Is there a way to make these visible?
It should appear soon. Takes some time at times . Make sure dynamic rule worked and it shows members in. Azure Portal
Have you ever had the problem that when you add an existing member as owner in a dynamic group and later remove the owner role again, the access as a member in the Teams application (web and client) doesn’t work anymore and this although it is correctly defined as a member in Azure (Dynamic Group) and in the Teams Administration?
We saw this issue in a private channel. where owner didn’t get the permission he was supposed to get. We remove him from the private channel and readded him to the channel and it worked.
The members are dynamically added to the dynamic group based on a rule. As a test, we have excluded and re-inserted the user via rule adjustment, unfortunately without success. As soon as a user is moved from member to owner and back as a member, this user has no access to this team site anymore, although correctly in O365.
Looks like you are hitting some strange issue . Reach out to Microsoft Support . Let me try on my tenant as well.

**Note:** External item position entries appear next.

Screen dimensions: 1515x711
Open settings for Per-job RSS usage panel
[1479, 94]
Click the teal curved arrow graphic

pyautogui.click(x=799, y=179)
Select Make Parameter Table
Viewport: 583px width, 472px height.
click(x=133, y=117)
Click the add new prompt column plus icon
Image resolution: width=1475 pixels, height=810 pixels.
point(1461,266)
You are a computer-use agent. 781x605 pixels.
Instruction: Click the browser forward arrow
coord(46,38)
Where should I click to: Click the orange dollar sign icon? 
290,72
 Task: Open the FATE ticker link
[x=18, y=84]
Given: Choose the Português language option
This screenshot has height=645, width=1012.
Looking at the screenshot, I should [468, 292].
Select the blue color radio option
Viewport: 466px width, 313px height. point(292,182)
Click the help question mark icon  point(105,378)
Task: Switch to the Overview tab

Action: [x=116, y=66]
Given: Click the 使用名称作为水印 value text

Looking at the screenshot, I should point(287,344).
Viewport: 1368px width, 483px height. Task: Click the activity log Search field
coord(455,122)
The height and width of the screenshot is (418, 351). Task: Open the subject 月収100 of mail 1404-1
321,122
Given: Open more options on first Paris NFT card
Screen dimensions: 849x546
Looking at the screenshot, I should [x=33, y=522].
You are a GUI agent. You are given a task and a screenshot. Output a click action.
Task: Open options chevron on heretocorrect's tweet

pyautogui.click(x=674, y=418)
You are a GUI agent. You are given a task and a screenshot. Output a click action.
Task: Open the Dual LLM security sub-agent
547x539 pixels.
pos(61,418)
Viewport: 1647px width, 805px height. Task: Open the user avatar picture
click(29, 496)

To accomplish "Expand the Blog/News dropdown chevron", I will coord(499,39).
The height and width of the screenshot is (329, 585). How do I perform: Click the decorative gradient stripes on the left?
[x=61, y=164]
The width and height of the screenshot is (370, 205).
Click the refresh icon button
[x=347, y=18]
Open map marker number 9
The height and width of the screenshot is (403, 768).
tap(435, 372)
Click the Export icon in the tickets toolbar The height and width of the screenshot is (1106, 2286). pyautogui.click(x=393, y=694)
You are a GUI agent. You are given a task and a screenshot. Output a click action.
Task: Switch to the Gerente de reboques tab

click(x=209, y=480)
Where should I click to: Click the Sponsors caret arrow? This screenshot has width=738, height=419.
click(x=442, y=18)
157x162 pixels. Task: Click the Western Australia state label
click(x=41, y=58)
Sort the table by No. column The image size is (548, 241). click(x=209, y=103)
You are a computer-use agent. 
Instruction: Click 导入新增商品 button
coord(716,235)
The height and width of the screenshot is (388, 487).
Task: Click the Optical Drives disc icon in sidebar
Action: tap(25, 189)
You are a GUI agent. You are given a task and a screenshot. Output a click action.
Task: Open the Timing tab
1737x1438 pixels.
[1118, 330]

it took over 4 days, but now the members were synchronized. nerve-racking 😉 thanks anyway!
Thank you for the update . Nice to know .
Hi, are you able to add additional Dynamic groups to channels so that the owner doesn’t have to manually add users to each channel?
Private Channels doesn’t create a office 365 group in the backend. So, we cannot make it dynamic at this point. But we can script it using PowerShell if required.
You can also create a M365 or O365 group under Microsoft admin center without going to AAD. This reduces the teams manual step creation. but to make the group dynamic, you’ll need to got to AAD.
Hello Satheshwaran. Great article and really useful write-up! We have an existing team which we want to switch to dynamic membership. Is this possible without creating a new one? We tried adding an Azure AD group (not necessarily of dynamic type) as member of the team but its members are evaluated only one – upon making it a member of the team.
Properties of the group in Azure Active Directory. You can convert membership type from Assigned to Dynamic User anytime if you have P1 license.
HI, is there a way to make private channels to work also with dynamics groups? and not to add all members one by one.
Not possible at the moment natively.